Belonging belongs in your DEIB strategy
We often talk about equity and inclusion, but belonging deserves its own space in a workplace strategy aiming to create connectedness among all employees – especially those who previously felt marginalized.
Although a related concept, belonging isn’t the same as inclusion. Here are a few major differences between these two concepts:
- Belonging is an outcome variable affected by inclusion and equity activities. When you are successful with inclusion and equity, a high sense of belonging will follow. That makes belonging a key variable HR departments should track over time.
- Inclusion assumes that there are insiders and outsiders, with actions taken to include those outsiders. It’s an assumption that, ironically, already treats groups differently within the company. Belonging is agnostic on that insider/outsider dynamic. It simply measures how connected you are to your peers.
- Measuring inclusion activities on employee surveys points us to those practices that drive belonging.
- Measuring belonging tells us whether employee engagement is likely to go up or down in the near future.
Measuring DEI requires the B
When I talk to organizations that genuinely want to create a listening program, they ask how they can build a reliable framework that will track DEIB measures accurately. It’s definitely not a one-size-fits-all situation, but here are a few best practices that should drive strong results in the field:
- Measurement plans must go hand-in-hand with a corresponding action plan. One of the most frustrating parts of a DEIB initiative can be convincing employees that it’s an authentic program with positive aims and goals. If you put off an action plan or have an improvisational approach on how you will react to a measurement – whether it’s expected or unexpected – then DEIB efforts are likely to be seen as less genuine. You should be clear on what measures you’re using, how frequently you’re listening (ideally at least once per quarter), what technology you’re using to listen, and what the next steps will look like once results have been compiled.
- Make the listening program an inclusive act in itself. For example, I don’t recommend using only multiple choice questions. Open-ended questions or crowdsourced feedback is always better because it allows more people to express why they might not feel like they belong. New technology, like Perceptyx’s Dialogue product that enables real-time feedback to survey-takers, can solicit more accurate and expressive feedback.
- Old-style engagement questions taken once a year are not adequate to track a sense of belonging. While companies in the past would not ask questions about belonging on an annual census, today we ask items like “I can be my authentic self at work" at least once a quarter so we can see trends throughout the year.
DEIB performance predicts future success
Measuring belonging can’t be seen merely as a “DEIB initiative” – it’s a core measure that can predict future success. Research shows that workplaces with high measures of belonging demonstrate a 56% increase in job performance, 50% drop in turnover risk, and a 75% reduction in sick days. For a 10,000-person company that works out to an annual savings of $52 million.
The future of belonging measurement depends not just on asking the right questions, but asking them often and consistently through a regular listening program.
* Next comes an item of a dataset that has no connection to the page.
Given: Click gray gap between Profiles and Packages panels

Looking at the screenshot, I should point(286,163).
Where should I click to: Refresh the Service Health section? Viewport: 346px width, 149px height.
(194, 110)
In the ideal program, a mature company will devote resources to a listening plan that includes belonging as a regularly measured indicator. You should measure it across all employees while paying special attention to traditionally marginalized groups like people of color or internal groups that previously had low belonging scores.
A thoughtful action plan, designed to “raise all boats” of belonging, can prove to be the difference between reversing a belonging deficit or seeing a negative turn overwhelm the company culture. By working with a partner like Perceptyx, you can ensure that belonging belongs in your DEIB strategy by developing and tracking the right metrics to understand your employee experience and drive continuous improvement over time.